+++ Data section +++
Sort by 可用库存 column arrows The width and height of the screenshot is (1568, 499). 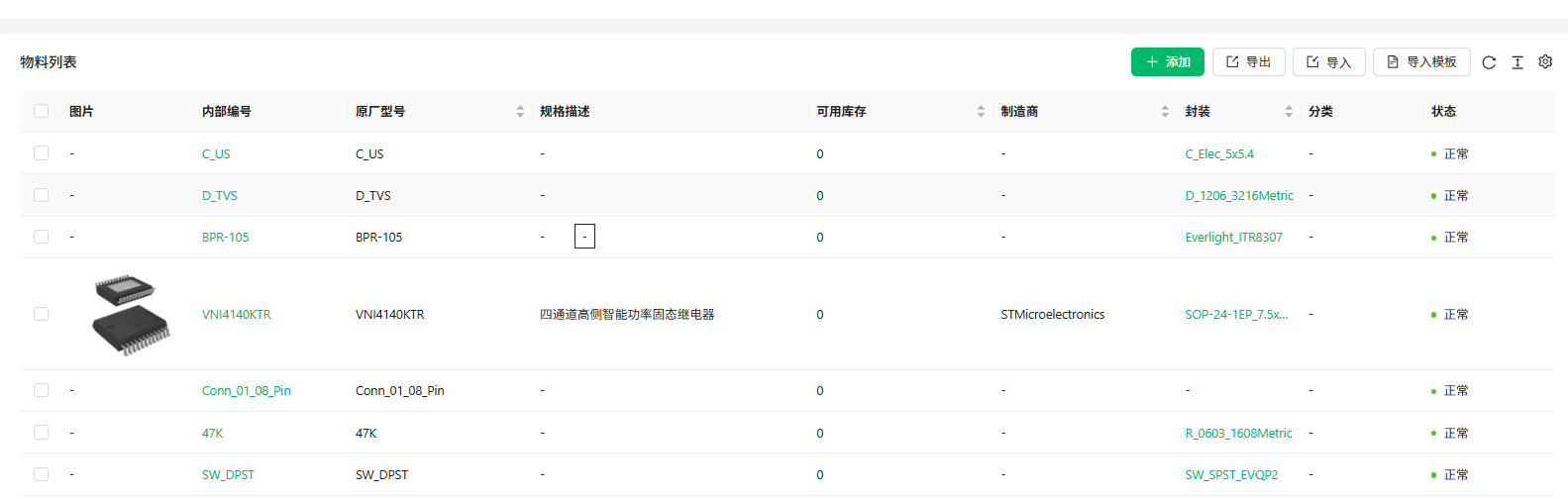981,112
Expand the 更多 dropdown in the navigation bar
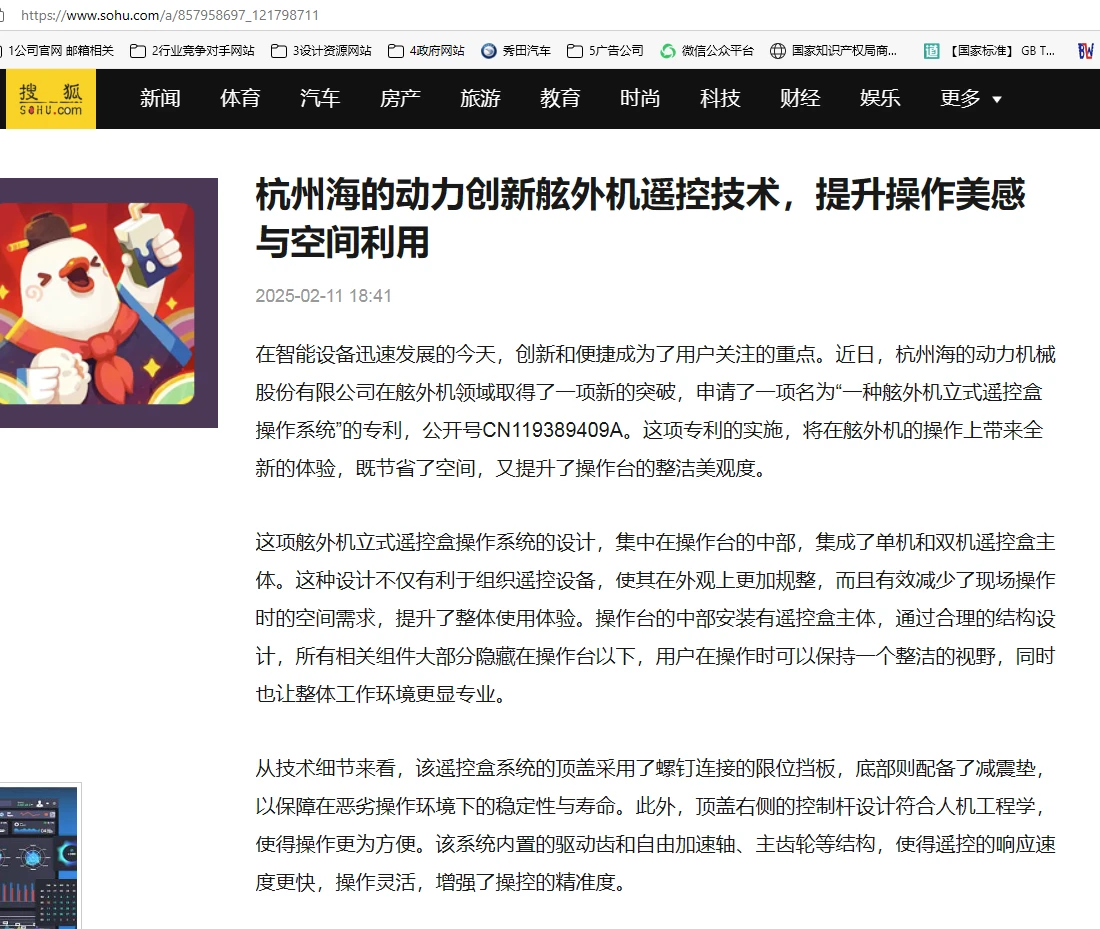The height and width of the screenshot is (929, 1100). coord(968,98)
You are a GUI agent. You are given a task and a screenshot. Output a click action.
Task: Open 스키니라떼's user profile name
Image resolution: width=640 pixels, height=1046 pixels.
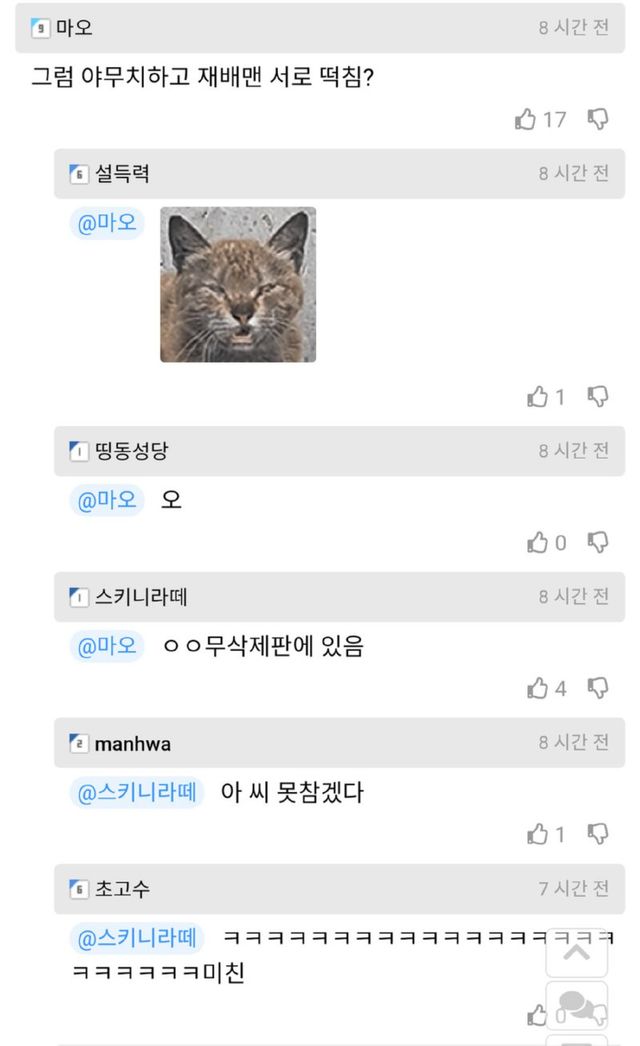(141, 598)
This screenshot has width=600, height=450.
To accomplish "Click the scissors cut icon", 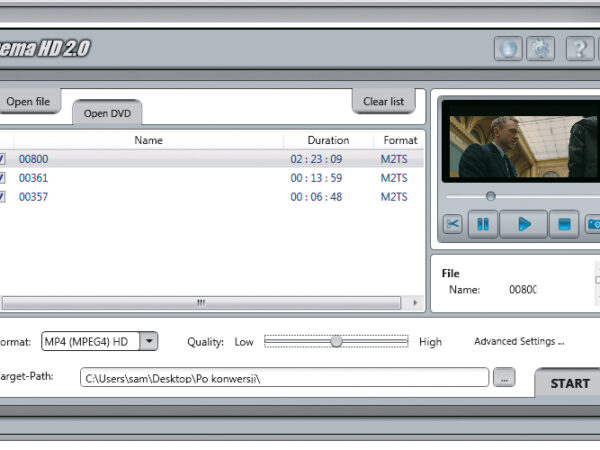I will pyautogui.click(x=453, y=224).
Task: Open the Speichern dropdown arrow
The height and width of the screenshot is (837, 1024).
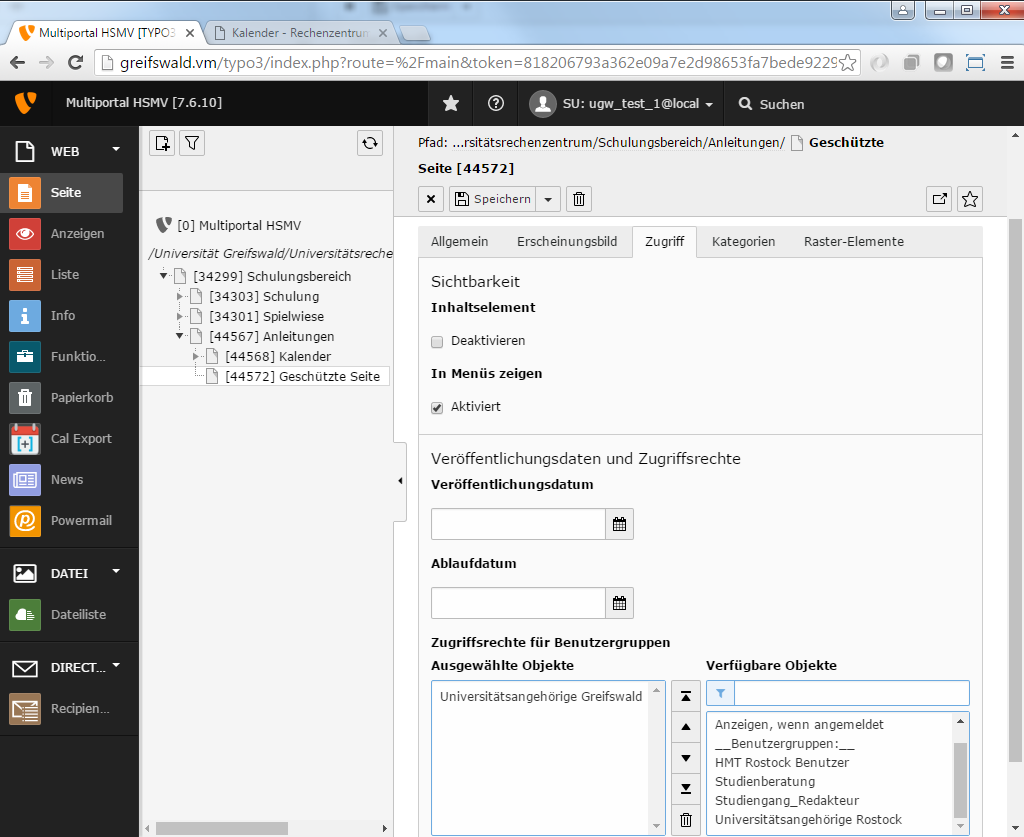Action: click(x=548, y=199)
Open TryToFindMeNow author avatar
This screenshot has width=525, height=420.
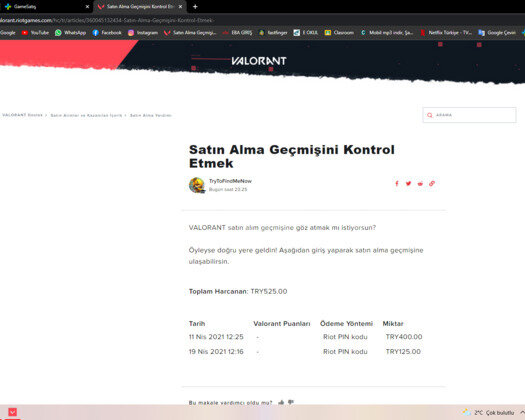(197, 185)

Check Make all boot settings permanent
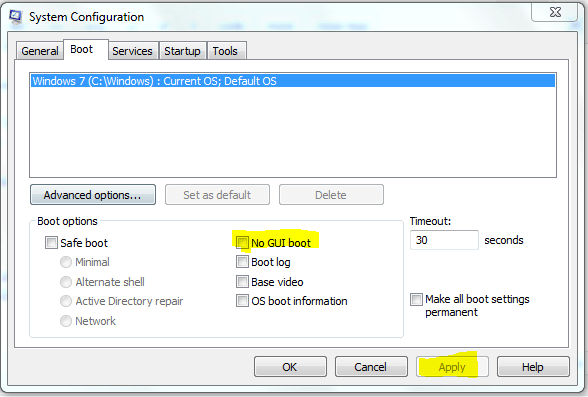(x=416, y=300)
+++
_Problem requirements_
Lines that contain the string "Open" should be copied from the material above.

_Result of this exercise_
Task: Open 스키니라떼's user profile name
Task: Open the Speichern dropdown arrow
Open TryToFindMeNow author avatar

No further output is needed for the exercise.